Рис. 12.4 Иерархическая многоплановая структура языковой грамматики (здесь упрощена). «Опр» означает определитель.

 

Справедливо ли подобное для музыки? По‑видимому, да. С одной стороны, как язык создает связанные предложения, в которых определенные элементы могут быть законно изменены, – скажем, один глагол или существительное заменяет другой, – так можно взаимозаменять разные ноты или аккорды на определенных позициях в музыке. Мы могли бы сказать:

 

Я видел тебя.

Я рассматривал тебя.

Я изучал тебя;

 

и мы можем исполнить каденциальные структуры из Рисунка 12.5 с разными аккордами на второй позиции. В результате каждый из вариантов будет обладать универсальной узнаваемой формой, но при этом иметь разное значение.

Не только «значение» базовых музыкально‑синтаксических структур, таких как каденции, определяется порядком нот и аккордов; также и музыкальные произведения являются не просто сериями простых формул, нанизанных друг за другом. Мы запросто можем различать придаточные предложения и обороты в музыке; давайте разберемся, каким образом.

 

Рис. 12.5 Эти вариации простых прогрессий от тоники к тонике можно рассматривать как подобие грамматических структур с измененными глаголами и существительными.

 

Генрих Шенкер был первым, кто заговорил о музыкальной синтаксической структуре.

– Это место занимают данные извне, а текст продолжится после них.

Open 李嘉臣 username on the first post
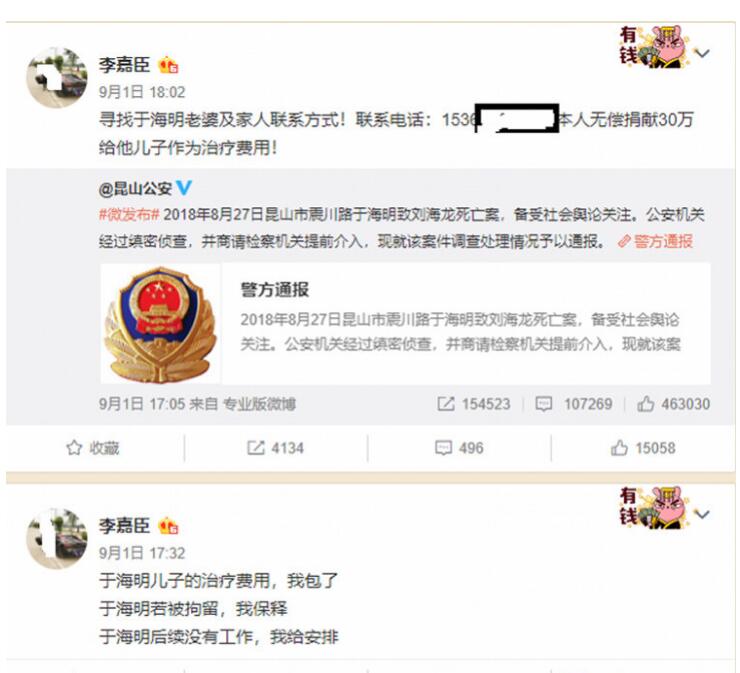Viewport: 740px width, 673px height. (x=124, y=65)

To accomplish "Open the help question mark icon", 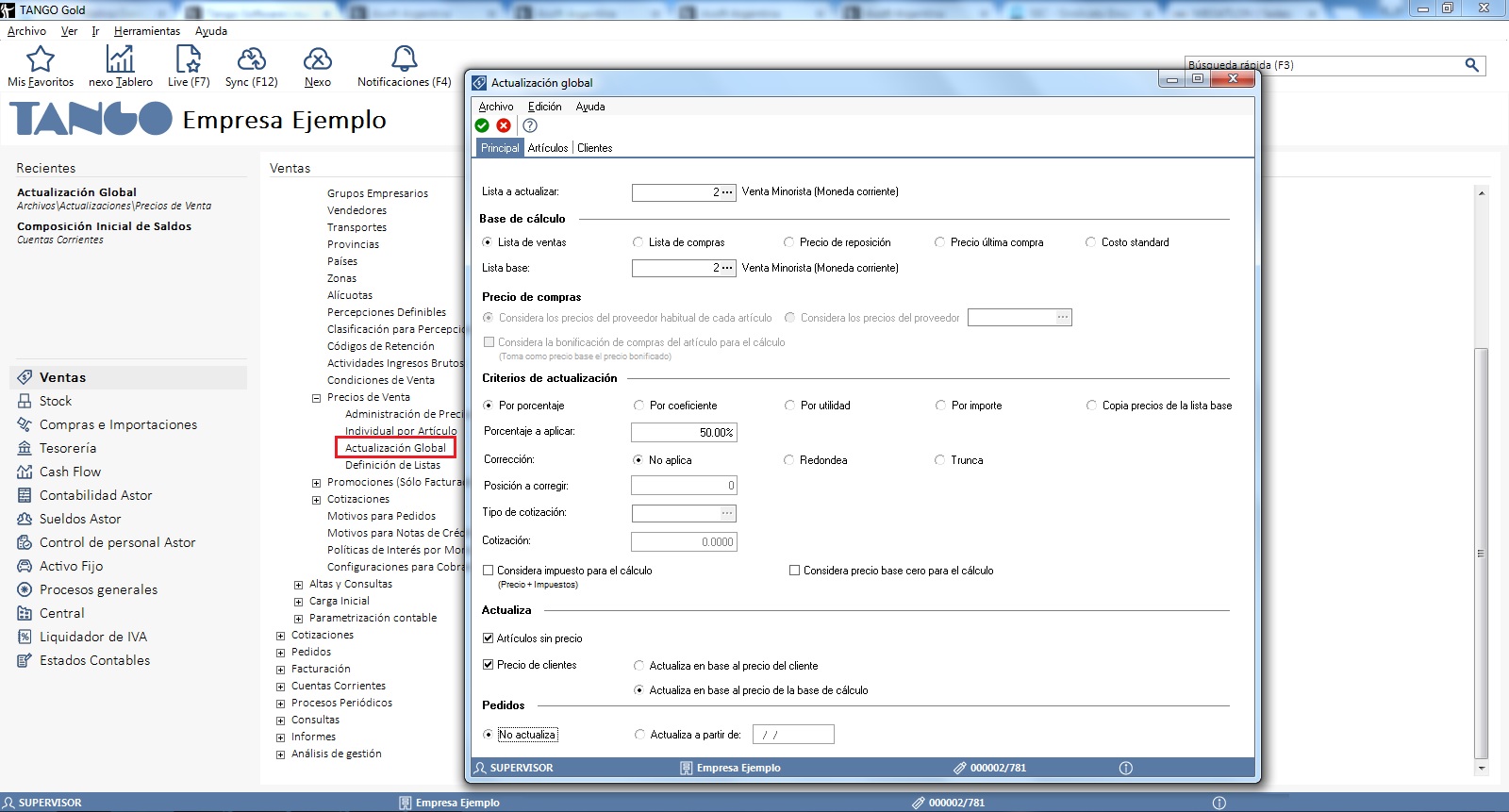I will (530, 125).
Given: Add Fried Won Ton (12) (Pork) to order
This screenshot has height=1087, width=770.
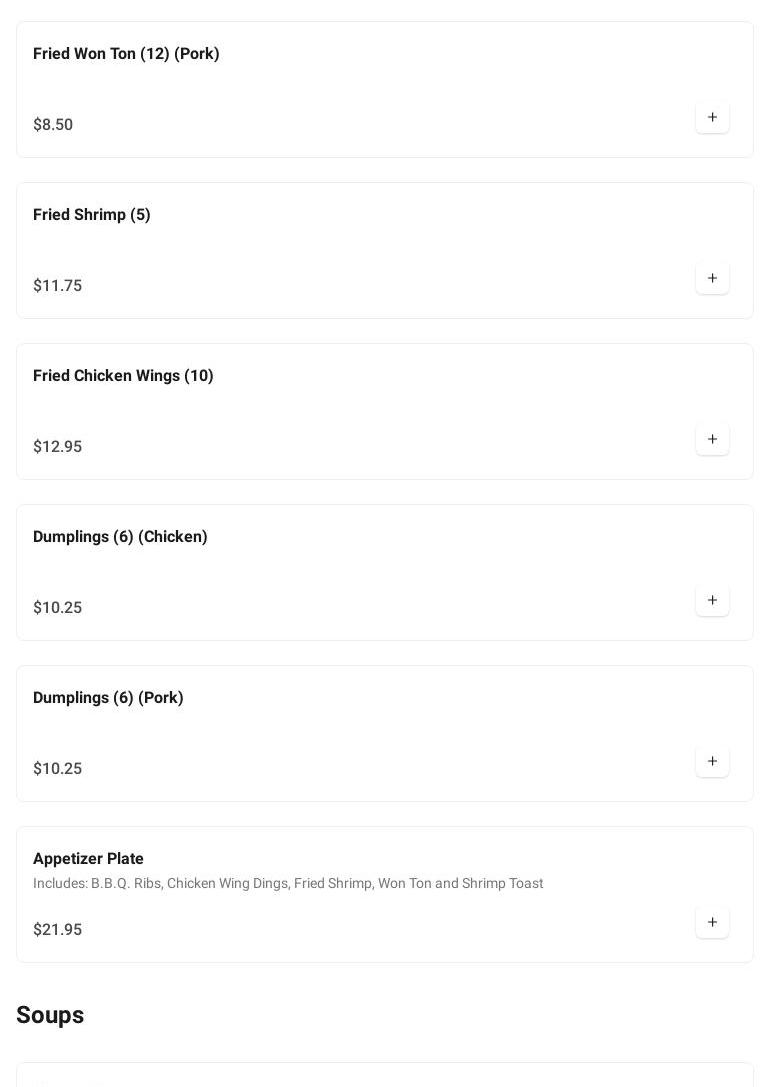Looking at the screenshot, I should (712, 117).
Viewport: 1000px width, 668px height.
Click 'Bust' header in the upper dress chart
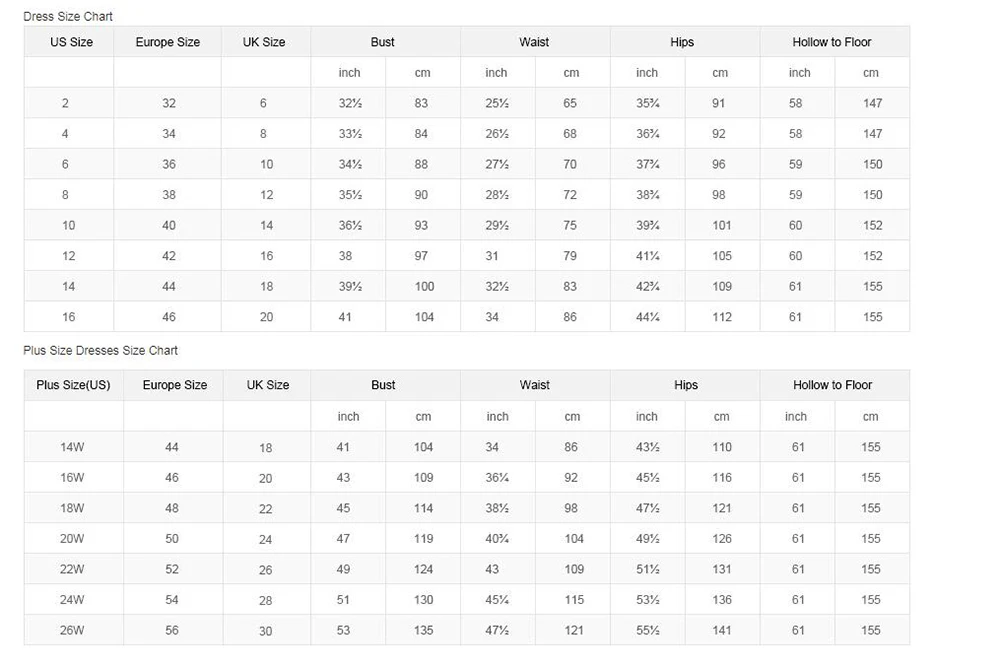(382, 42)
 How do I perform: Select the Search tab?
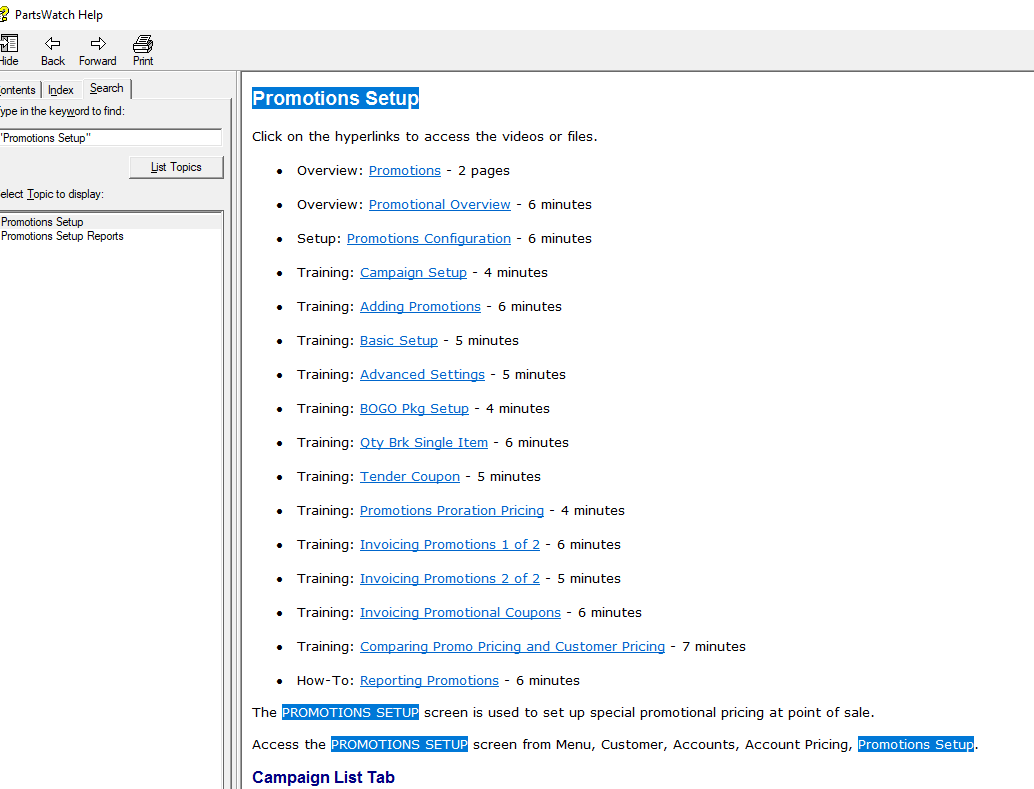[107, 89]
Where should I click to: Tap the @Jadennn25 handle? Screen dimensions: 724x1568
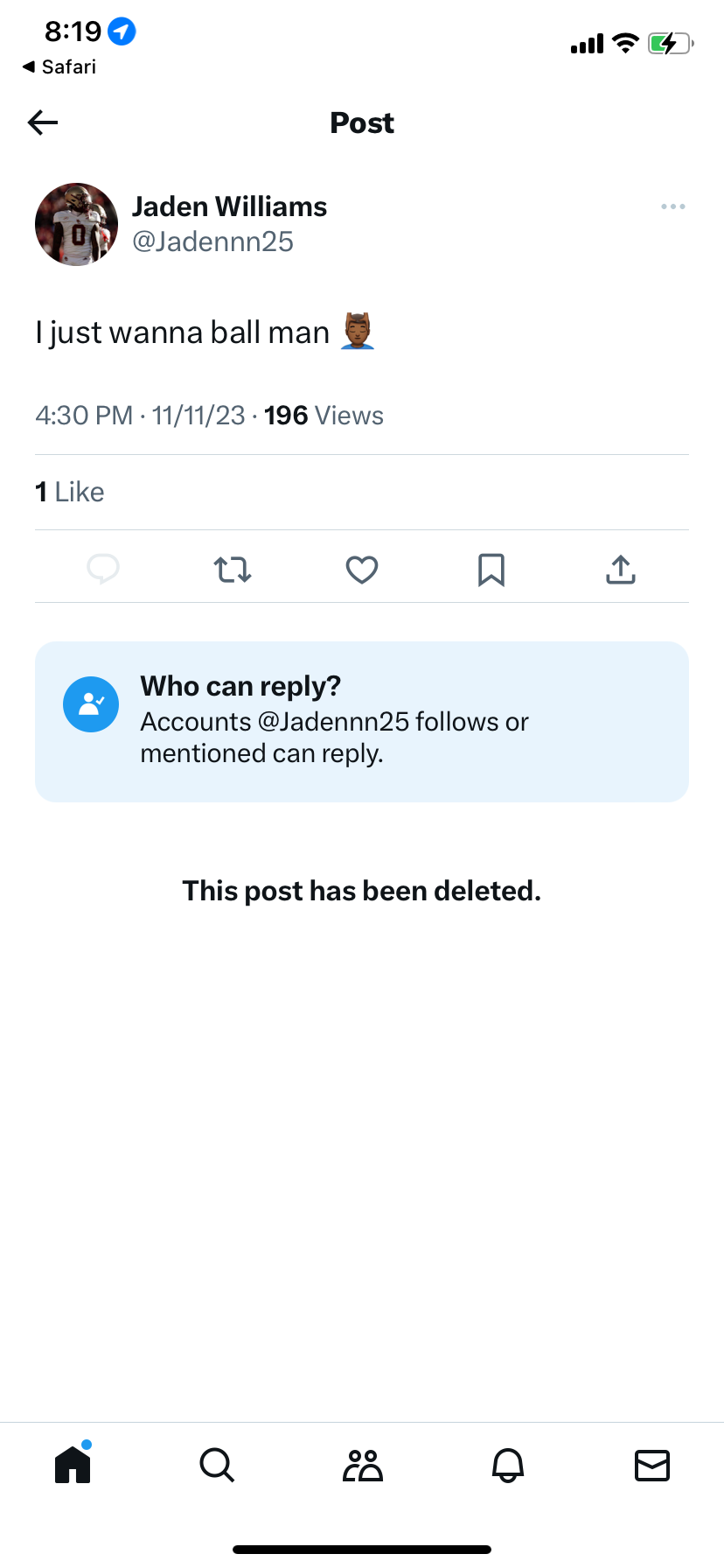point(212,242)
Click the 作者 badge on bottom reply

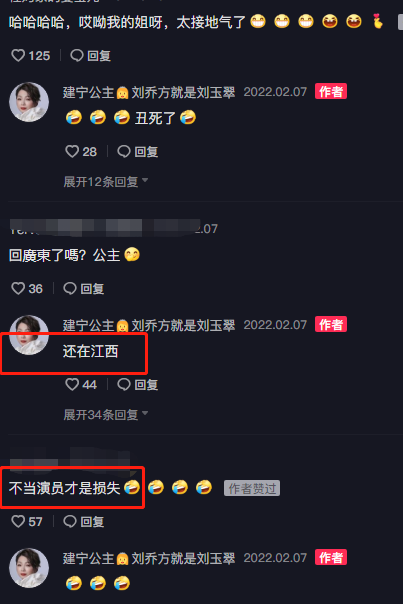click(x=331, y=557)
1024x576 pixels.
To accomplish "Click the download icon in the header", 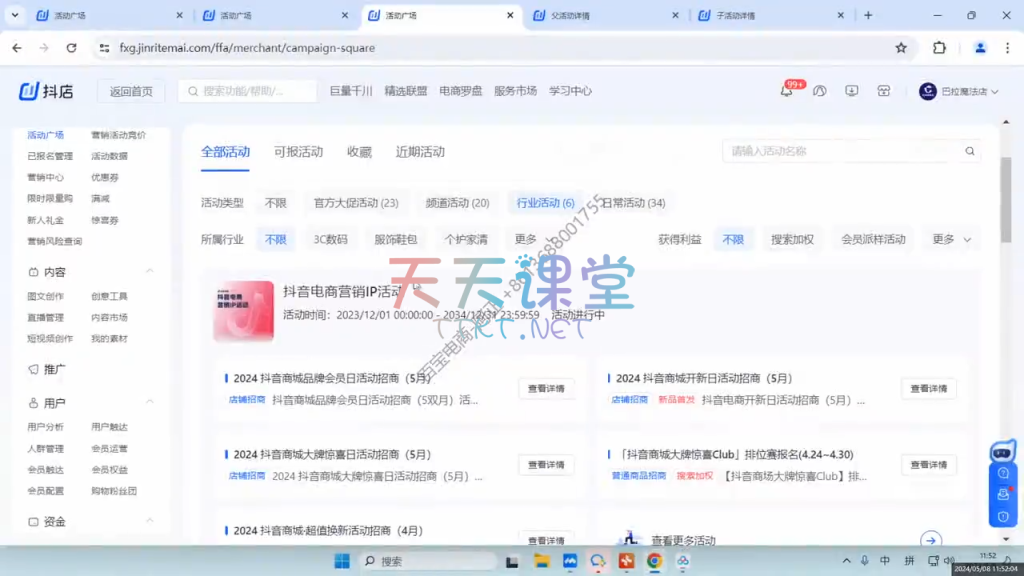I will 851,91.
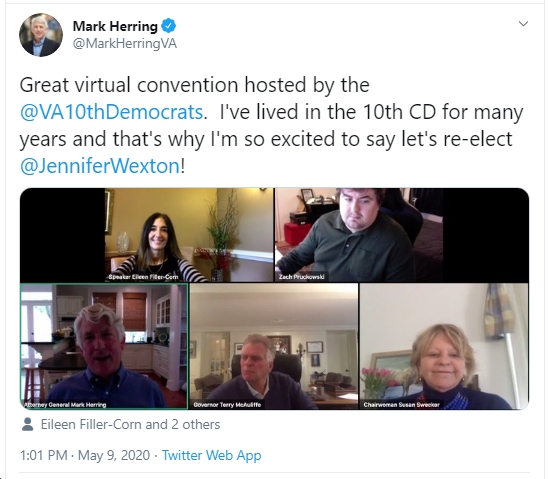Open the @VA10thDemocrats mention
The width and height of the screenshot is (549, 479).
click(112, 112)
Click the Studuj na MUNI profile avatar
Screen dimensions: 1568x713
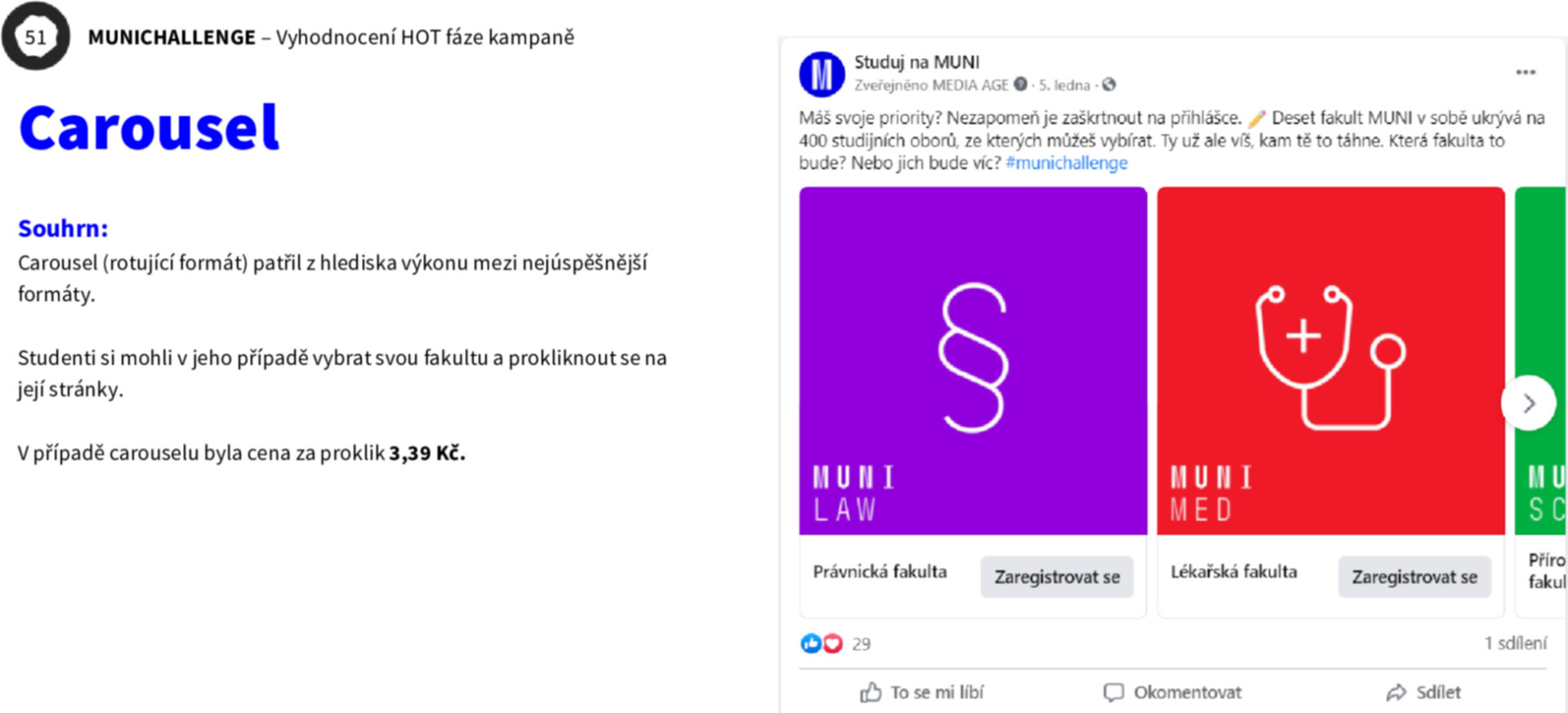pos(822,74)
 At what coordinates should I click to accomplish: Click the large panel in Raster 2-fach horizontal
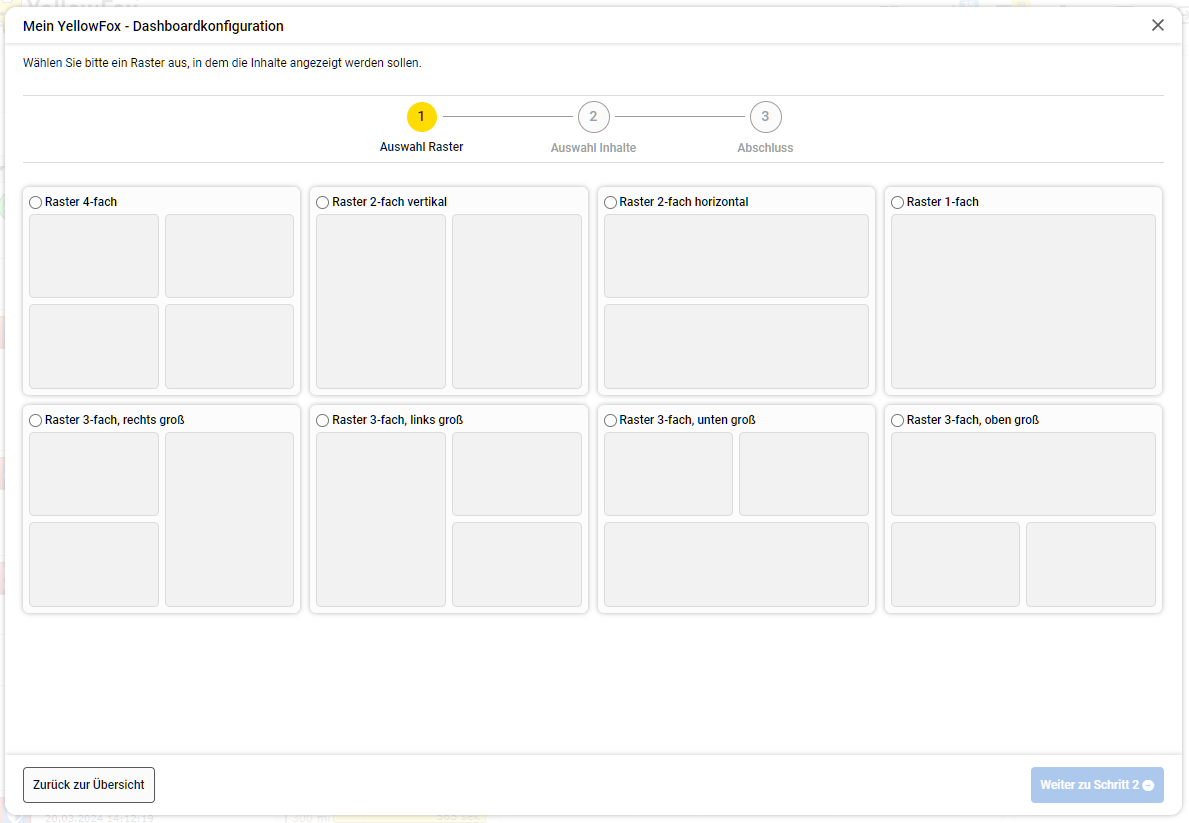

Он считал, что каждую музыкальную последовательность можно последовательно упрощать, если предположить, что некоторые ноты только украшают другие, и, отбросив их, мы постепенно можем прийти к глубинной структуре музыкальной фразы всего из нескольких нот гармонической прогрессии. С такой позиции можно говорить о тональной иерархии в тональных мелодиях. Обычно основные ноты являются более стабильными (например, тоника и квинта), они несут на себе главную нагрузку и закрепляют мелодию в ключевых точках. Хроматические ноты, лежащие за пределами гаммы, являются проходящими нотами, и большинство мелодий все равно остается узнаваемым, если эти ноты убрать (Рис. 12.6). Таким же образом все остальные короткие ноты, на которые не приходятся сильные доли, тоже можно удалить без значительных потерь; мы можем последовательно обнажить мелодию до самого остова – скелетной формы. В какой‑то момент облик мелодии может пропасть из вида, потому что мы отсечем элементы, которые отличают ее от других, похожих на нее напевов, но даже на этом этапе мы будем в состоянии различить основной контур оригинальной мелодии, зная, какой она была изначально.

 

Рис. 12.6 Сокращение Шенкера для Вариации 3 И. С. Баха «Aria variata» (BWV989). Оригинал показан в примере (а); пример (б) – так называемое «ритмическое сокращение», где редукции подверглись «поверхностные» шестнадцатые, а в примере (в) мы видим мелодический и гармонический скелет. В примере (в) ноты со штилями являются ключевыми для темы, а лиги указывают на их взаимозависимость.

 

Шенкер сформулировал конкретные (хотя на самом деле не очень строгие) правила для «сокращения» музыки путем постепенного устранения нот, которые считаются украшающими и декоративными. В итоге он оставляет только скелетный урзац, который, по его мнению, состоит из простых нисходящих линий нот звукоряда: 3–2–1, например, или 5–4–3–2–1, завершающихся автентической каденцией. Шенкера в действительности не волновало, могут ли слушатели воспринимать эти базовые конструкции; он стремился отыскать способ для изучения музыкальной формы, чтобы определить подобия и различия в композициях или частях одной композиции. По словам Шенкера, успех или неудача композиции зависели от того, насколько хорошо композитор понял динамику базового урзаца (его теория, развитая в начале двадцатого века, несла невысказанную повестку дня и «доказательство» того, что композиции (преимущественно немецких) тональных мастеров эпохи барокко и классицизма структурно превосходили и были более связными, чем у модернистов, таких как Стравинский и Шёнберг).[91]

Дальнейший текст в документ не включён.